Linux kernel TCP smoothed-RTT estimation

Recently I decided to look under the hood to see how exactly srtt is calculated in Linux. Actual (Exponentially Weighted Moving Average) srtt calculation is a rather straight-forward part but what goes in as input to that calculation under various scenarios is interesting and very important in getting correct rtt estimate.

Also useful to note the difference between Linux and FreeBSD in this regard. Linux doesn’t trust tcp packet Timestamps option provided value whenever possible as middle-boxes can meddle with it.

Basic algorithm is:
For non-retransmitted packets, use saved packet send timestamp and ack arrival time.
For retransmitted packets, use timestamp option and if that’s not enabled, rtt is not calculated for such packets.

Let’s look at the code. I am using net-next.
When a TCP sender sends packets, it has to wait for acks for those packets before throwing them away. It stores them in a queue called ‘retransmission queue’.
When sent packets get acked, tcp_clean_rtx_queue() gets called to clear those packets from the retransmission queue.

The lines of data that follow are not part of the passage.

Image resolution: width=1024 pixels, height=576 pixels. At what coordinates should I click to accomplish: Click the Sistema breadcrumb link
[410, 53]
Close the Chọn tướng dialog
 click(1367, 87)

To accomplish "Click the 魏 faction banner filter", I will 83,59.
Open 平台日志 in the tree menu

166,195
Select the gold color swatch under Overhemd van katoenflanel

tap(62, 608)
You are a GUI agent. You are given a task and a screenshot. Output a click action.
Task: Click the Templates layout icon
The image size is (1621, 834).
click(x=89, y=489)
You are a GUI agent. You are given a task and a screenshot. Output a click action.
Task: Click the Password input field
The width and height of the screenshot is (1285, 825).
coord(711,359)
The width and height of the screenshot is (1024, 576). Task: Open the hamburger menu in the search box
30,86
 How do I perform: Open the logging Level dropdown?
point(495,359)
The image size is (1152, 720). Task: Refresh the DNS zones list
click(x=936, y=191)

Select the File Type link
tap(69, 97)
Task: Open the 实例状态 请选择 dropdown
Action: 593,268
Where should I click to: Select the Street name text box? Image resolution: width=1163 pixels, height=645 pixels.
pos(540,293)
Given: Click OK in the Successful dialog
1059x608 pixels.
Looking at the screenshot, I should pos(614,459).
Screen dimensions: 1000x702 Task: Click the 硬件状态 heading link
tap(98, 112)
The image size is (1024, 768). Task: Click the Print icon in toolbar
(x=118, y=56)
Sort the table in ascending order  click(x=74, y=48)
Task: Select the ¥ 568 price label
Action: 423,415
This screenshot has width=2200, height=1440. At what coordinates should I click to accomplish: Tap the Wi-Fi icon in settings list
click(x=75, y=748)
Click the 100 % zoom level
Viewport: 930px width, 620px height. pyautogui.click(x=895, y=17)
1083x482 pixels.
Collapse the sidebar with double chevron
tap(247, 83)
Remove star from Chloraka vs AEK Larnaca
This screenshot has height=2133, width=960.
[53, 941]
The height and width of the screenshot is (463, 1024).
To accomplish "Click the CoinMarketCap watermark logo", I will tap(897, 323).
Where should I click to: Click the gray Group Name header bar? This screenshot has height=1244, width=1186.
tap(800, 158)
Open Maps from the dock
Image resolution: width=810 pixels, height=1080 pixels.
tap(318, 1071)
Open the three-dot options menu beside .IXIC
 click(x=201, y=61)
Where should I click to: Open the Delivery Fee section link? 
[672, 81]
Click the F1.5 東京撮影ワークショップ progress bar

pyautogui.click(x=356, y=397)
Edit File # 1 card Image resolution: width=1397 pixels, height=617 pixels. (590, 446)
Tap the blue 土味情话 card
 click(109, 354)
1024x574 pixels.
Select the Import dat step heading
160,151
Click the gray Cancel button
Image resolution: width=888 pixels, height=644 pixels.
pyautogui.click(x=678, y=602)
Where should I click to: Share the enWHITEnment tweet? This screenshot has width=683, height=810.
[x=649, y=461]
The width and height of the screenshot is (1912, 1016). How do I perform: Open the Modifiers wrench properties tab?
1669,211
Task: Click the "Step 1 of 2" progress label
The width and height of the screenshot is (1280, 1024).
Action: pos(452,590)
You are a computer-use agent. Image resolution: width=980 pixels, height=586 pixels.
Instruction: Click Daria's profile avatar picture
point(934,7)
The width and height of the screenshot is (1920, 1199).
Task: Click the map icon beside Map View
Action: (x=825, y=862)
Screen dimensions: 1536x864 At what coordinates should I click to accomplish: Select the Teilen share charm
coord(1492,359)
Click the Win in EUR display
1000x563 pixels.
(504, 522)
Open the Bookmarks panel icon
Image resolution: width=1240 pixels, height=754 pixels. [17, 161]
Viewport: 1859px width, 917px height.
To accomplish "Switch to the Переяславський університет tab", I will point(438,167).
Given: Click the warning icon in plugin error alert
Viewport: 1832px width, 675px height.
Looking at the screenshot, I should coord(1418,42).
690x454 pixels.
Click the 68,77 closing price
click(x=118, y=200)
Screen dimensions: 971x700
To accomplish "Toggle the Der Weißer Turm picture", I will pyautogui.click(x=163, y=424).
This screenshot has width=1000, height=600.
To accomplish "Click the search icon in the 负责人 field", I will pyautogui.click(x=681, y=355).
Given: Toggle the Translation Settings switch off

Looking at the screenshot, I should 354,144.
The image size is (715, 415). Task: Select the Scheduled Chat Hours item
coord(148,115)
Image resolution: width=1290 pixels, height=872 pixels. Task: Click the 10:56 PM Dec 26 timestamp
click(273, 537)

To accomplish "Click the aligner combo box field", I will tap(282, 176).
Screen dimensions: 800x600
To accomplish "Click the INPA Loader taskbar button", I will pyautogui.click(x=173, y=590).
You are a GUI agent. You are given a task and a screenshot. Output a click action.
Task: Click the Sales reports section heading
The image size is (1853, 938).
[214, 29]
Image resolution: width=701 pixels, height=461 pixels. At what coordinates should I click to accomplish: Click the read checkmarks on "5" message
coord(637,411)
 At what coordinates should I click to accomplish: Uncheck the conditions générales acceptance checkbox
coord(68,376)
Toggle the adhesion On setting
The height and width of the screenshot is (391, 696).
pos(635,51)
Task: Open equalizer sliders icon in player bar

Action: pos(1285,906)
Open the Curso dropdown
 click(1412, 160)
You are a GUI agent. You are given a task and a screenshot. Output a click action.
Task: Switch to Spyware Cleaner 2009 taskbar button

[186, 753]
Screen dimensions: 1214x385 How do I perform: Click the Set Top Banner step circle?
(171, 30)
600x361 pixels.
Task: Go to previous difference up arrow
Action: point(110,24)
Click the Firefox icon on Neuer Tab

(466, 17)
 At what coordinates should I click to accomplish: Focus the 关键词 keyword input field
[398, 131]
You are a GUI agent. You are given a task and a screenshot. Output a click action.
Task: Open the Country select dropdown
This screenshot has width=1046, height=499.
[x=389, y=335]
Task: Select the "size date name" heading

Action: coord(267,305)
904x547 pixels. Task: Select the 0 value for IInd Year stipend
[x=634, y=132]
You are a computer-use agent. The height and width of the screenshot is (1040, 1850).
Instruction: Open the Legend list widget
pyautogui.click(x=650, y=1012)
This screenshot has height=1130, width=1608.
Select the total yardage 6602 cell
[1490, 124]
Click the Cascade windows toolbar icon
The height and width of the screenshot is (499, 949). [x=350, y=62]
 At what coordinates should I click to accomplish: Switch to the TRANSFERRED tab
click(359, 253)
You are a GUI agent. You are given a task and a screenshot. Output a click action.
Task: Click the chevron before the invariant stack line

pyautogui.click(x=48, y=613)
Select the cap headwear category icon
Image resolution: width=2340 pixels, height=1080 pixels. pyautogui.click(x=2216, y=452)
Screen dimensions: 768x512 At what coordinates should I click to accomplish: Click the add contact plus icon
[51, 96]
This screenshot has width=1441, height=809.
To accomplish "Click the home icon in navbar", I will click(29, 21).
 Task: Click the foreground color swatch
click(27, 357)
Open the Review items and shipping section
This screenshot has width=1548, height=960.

A few useful variables in that function are:
seq_rtt_us – uses first packet from ackd range
ca_rtt_us – uses last packet from ackd range (mainly used for congestion control)
sack_rtt_us – uses sacked ack
tcp_mstamp is a tcp_sock member which represents timestamp of most recent packet received/sent. It gets updated by tcp_mstamp_refresh().

For a clean ack (not sack), seq_rtt_us = ca_rtt_us (as there is no range)

If such a clean is also for a non-retransmitted packet,

seq_rtt_us = tcp_stamp_us_delta(tp->tcp_mstamp, first_ackt);

and for a sack which is again for a non-retransmitted packet,

sack_rtt_us = tcp_stamp_us_delta(tp->tcp_mstamp, sack->first_sackt);

Code that updates sack→first_sackt is in tcp_sacktag_one() where it gets populated when the sack is for a non-retransmitted packet.

tcp_stamp_us_delta() gets the difference with timestamp that the stack maintains.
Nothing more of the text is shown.